*Material supplied:*
━━━

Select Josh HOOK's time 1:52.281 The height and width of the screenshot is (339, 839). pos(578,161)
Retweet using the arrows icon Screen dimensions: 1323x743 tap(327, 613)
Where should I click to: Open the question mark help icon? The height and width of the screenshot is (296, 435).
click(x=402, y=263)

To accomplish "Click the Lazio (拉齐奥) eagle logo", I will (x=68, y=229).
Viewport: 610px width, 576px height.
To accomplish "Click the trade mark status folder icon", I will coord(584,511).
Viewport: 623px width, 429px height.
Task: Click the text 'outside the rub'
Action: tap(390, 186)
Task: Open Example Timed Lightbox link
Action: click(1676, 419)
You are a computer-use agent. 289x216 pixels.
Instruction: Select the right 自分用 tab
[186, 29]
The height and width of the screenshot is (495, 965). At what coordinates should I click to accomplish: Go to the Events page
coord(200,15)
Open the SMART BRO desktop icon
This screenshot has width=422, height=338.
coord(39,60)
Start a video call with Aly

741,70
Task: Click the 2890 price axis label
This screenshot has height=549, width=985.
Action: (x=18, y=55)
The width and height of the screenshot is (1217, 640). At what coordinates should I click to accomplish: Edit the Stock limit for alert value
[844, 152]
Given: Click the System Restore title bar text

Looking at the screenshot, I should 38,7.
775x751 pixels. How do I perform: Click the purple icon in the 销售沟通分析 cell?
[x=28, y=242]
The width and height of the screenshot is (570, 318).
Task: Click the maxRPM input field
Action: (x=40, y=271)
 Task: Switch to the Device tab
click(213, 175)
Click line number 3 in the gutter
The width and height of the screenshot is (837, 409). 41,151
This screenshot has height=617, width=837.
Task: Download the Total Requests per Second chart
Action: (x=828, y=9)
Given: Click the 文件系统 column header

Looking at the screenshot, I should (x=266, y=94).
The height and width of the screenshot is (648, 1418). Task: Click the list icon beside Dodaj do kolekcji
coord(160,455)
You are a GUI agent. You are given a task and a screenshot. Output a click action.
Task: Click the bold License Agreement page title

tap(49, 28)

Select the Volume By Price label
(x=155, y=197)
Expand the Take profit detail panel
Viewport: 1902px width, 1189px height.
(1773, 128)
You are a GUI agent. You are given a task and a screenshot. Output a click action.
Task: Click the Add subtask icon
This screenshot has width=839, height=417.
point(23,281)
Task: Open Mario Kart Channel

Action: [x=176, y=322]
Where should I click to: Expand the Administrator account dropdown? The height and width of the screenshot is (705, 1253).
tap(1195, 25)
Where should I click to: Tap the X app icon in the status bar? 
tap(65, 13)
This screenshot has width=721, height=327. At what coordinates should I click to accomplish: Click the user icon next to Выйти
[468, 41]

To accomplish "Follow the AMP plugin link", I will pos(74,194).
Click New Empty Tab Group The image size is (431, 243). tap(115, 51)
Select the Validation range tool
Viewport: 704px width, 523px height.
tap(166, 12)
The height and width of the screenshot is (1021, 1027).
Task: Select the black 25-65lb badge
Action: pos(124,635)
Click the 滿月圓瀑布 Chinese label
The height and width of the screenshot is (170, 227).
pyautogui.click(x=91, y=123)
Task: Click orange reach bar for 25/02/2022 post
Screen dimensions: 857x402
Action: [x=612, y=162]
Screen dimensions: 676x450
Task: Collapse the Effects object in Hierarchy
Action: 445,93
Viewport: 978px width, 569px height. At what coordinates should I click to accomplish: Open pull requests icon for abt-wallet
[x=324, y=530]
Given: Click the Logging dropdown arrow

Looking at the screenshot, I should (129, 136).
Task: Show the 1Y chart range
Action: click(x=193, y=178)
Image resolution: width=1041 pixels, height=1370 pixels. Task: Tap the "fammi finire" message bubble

━━━

*Aim of the exercise:* Give back, word for word, the lines of the records that run from the one holding "The height and width of the screenshot is (648, 1418)." to the very last.

*Answer to this exercise:*
The height and width of the screenshot is (648, 1418). Task: Click the list icon beside Dodaj do kolekcji
coord(160,455)
You are a GUI agent. You are given a task and a screenshot. Output a click action.
Task: Click the bold License Agreement page title

tap(49, 28)

Select the Volume By Price label
(x=155, y=197)
Expand the Take profit detail panel
Viewport: 1902px width, 1189px height.
(1773, 128)
You are a GUI agent. You are given a task and a screenshot. Output a click action.
Task: Click the Add subtask icon
This screenshot has width=839, height=417.
point(23,281)
Task: Open Mario Kart Channel

Action: [x=176, y=322]
Where should I click to: Expand the Administrator account dropdown? The height and width of the screenshot is (705, 1253).
tap(1195, 25)
Where should I click to: Tap the X app icon in the status bar? 
tap(65, 13)
This screenshot has width=721, height=327. At what coordinates should I click to accomplish: Click the user icon next to Выйти
[468, 41]

To accomplish "Follow the AMP plugin link", I will pos(74,194).
Click New Empty Tab Group The image size is (431, 243). tap(115, 51)
Select the Validation range tool
Viewport: 704px width, 523px height.
tap(166, 12)
The height and width of the screenshot is (1021, 1027).
Task: Select the black 25-65lb badge
Action: pos(124,635)
Click the 滿月圓瀑布 Chinese label
The height and width of the screenshot is (170, 227).
pyautogui.click(x=91, y=123)
Task: Click orange reach bar for 25/02/2022 post
Screen dimensions: 857x402
Action: [x=612, y=162]
Screen dimensions: 676x450
Task: Collapse the Effects object in Hierarchy
Action: 445,93
Viewport: 978px width, 569px height. At what coordinates should I click to accomplish: Open pull requests icon for abt-wallet
[x=324, y=530]
Given: Click the Logging dropdown arrow

Looking at the screenshot, I should (129, 136).
Task: Show the 1Y chart range
Action: click(x=193, y=178)
Image resolution: width=1041 pixels, height=1370 pixels. Task: Tap the "fammi finire" message bubble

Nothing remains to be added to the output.